— Start of RECORDS FOR THE TASK —

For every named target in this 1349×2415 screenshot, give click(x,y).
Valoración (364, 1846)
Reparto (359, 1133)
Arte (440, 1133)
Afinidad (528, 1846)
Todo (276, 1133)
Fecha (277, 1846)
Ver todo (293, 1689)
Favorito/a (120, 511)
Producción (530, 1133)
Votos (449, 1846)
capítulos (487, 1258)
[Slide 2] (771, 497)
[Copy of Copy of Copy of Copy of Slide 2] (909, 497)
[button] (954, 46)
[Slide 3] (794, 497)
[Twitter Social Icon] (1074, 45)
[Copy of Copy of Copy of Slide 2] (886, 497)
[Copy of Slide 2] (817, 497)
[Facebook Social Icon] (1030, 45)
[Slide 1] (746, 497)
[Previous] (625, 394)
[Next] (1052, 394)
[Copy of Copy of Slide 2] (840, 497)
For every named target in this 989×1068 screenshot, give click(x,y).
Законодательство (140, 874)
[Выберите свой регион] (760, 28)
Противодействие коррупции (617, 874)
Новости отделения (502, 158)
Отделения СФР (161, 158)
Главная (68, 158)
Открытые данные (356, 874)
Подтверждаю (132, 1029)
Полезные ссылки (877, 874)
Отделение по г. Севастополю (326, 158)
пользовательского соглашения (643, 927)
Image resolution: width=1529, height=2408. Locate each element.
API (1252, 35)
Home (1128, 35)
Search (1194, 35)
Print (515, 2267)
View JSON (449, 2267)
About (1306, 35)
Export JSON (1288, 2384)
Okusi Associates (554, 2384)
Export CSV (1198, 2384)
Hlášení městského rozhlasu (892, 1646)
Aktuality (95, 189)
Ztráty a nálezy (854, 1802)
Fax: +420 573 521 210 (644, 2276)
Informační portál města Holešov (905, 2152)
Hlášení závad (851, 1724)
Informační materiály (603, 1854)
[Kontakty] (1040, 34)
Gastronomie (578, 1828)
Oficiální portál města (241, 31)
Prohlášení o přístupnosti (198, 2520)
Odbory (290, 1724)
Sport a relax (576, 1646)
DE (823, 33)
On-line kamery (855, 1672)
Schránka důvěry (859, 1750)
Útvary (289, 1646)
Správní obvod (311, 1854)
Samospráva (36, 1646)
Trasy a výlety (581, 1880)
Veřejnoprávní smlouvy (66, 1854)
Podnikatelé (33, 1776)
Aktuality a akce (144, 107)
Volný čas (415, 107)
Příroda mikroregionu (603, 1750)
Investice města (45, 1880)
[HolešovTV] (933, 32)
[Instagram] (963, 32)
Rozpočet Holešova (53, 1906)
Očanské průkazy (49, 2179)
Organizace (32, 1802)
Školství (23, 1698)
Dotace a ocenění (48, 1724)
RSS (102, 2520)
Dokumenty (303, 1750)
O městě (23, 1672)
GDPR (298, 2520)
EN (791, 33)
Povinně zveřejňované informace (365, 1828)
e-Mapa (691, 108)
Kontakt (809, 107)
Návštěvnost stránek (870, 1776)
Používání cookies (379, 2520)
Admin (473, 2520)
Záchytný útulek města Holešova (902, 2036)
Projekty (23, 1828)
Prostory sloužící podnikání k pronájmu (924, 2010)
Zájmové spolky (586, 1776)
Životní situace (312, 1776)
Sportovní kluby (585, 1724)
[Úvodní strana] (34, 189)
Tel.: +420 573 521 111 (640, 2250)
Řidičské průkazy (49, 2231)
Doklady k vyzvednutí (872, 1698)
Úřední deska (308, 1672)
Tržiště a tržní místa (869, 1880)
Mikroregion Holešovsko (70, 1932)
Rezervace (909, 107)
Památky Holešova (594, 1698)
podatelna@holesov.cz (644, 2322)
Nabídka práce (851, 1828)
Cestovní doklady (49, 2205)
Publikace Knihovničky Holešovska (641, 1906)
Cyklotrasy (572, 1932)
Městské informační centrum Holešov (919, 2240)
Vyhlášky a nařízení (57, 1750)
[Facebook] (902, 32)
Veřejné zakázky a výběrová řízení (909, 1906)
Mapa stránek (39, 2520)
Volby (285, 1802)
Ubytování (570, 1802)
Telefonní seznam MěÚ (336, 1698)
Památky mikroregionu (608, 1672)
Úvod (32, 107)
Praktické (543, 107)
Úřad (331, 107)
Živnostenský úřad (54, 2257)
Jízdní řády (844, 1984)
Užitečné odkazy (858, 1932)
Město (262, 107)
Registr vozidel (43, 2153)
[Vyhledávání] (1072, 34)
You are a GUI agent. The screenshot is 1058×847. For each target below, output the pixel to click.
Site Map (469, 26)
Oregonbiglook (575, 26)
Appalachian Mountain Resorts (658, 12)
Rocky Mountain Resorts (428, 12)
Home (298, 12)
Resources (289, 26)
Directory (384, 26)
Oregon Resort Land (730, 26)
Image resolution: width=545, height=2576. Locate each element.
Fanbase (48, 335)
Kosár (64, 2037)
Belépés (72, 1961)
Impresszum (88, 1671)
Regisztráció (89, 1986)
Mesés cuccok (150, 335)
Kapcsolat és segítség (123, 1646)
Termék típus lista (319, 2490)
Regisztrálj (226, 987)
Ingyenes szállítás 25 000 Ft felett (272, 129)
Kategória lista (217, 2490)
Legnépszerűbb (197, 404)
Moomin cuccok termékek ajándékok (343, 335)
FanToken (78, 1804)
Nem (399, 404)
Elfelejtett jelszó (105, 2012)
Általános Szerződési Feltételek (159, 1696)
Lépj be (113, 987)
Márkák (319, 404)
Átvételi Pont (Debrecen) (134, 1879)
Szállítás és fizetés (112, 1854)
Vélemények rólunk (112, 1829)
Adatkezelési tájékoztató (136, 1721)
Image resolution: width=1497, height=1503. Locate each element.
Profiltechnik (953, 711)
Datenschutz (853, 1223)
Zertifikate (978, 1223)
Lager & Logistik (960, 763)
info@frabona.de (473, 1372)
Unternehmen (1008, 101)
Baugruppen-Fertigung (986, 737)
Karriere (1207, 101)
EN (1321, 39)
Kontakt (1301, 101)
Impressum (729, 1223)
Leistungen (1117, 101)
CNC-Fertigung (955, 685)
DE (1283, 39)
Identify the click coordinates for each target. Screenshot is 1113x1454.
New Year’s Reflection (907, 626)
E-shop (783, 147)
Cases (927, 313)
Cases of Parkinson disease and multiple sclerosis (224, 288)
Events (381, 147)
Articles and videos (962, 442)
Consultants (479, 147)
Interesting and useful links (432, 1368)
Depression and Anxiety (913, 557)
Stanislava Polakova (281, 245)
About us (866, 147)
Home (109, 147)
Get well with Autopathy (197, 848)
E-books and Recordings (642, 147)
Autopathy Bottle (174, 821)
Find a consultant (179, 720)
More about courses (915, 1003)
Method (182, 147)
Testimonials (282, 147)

— End of RECORDS FOR THE TASK —

__DIRECTION__. Move every coordinate in the answers by adding -114 to each number. Then write out in full everything from the line containing "About us (866, 147)" down to the last line.

__REPLY TO THE TASK__.
About us (752, 33)
Home (-5, 33)
Get well with Autopathy (83, 734)
E-books and Recordings (528, 33)
Autopathy Bottle (60, 707)
Find a consultant (65, 606)
More about courses (801, 889)
Method (68, 33)
Testimonials (168, 33)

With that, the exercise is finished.